Forgive me if you know this story, some readers are new to the sad saga. About exactly this time last year I was chatting with my friend Judy in the gym parking lot. I got in the car and thought, hmm...is my back hurting? I was still finishing my first short summer semester, taking a math class that I wasn't half bad at. I have never had a backache in my life that I can remember, so it seemed weird. At any rate, I started the new semester, this time taking college algebra that I abhor. Matt had advised me to take it in the six week deal--four days a week to get it over with. The problem was that by now it was clear it was my side that hurt, and I was beginning to get very weak. In a nutshell--I finally went to the doctor, started on a steroid, had a seizure twice, and was hospitalized. They discovered that my heart had developed a weird rhythm as well. One week in the hospital, eight specialists, every scan that you can imagine, including a heart work up. About day four the attending physician revealed that they had done blood work that included tumor markers. Unfortunately the one for pancreatic cancer was five times what is considered normal. As well, they had seen things on the scan that made them think of metastatic cancer. All in all, a horrible time. They did not see cancer in my pancreas, so there was no explanation for the results. I was discharged with no diagnosis, and that is where I stand today. A medical mystery, which is a bad thing to be. I have sworn off going to the doctor for a while.

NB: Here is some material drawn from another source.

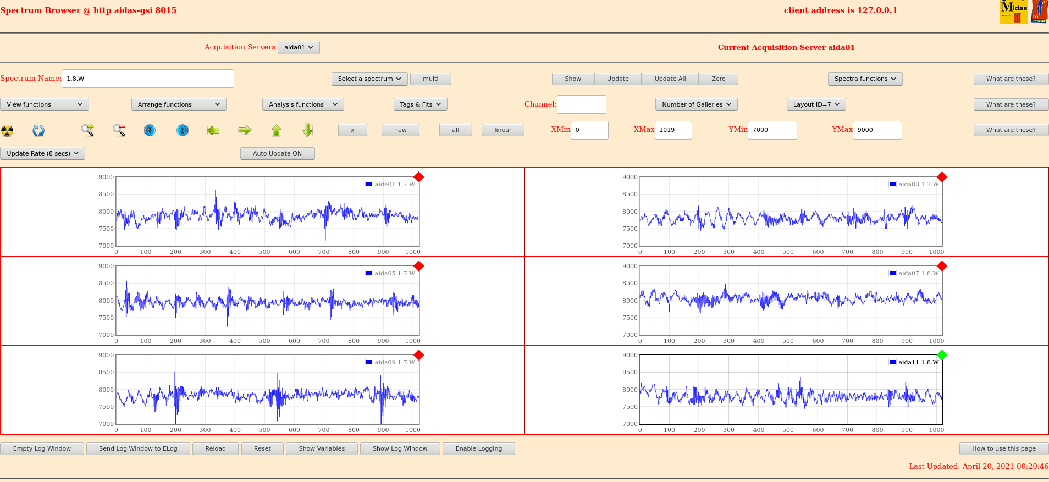Zoom out with the minus magnifier icon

The problem is that my side still aches most of the time, I have dry heaves almost daily, and still have limited energy. A friend of my sisters asked how I could take so many pictures if I felt so bad. The thing she doesn't realize is that most are taken within a few mile radius of the house unless Bruce takes me. My camera has meant so much to me--it allows me to focus on my surroundings instead of myself. I have thanked God many times that my home is not terribly large, thus not so much to manage. Bruce has been unbelievable through it all, as has the rest of family including my siblings! Lisa stayed with me the first two weeks after I left the hospital, even shaving my legs because I was too weak. Maureen came over many evenings to help me get some food together for dinner when Bruce was out of town. I can't say enough about how so many people have encouraged me.

I force myself to get out, keep going to school, and in general trying to lead a normal life--I can tell you it's not always easy. Nevertheless, I know others have things much worse. It's just hard to tell people you don't know what is wrong with you, only that something is amiss with my body.

On a more positive note, I had an idea this morning that I'm going to consider. My hair has gotten pretty long primarily because I just don't take the time to get it cut. My niece donated her hair to Locks of Love--maybe I'll just let it grow for a while and do the same.

While taking Baxter for a walk this morning I found this trumpet flower on the ground--it sorta looks like me--a bit withered, but there's color remaining. I knew you got the connection already though.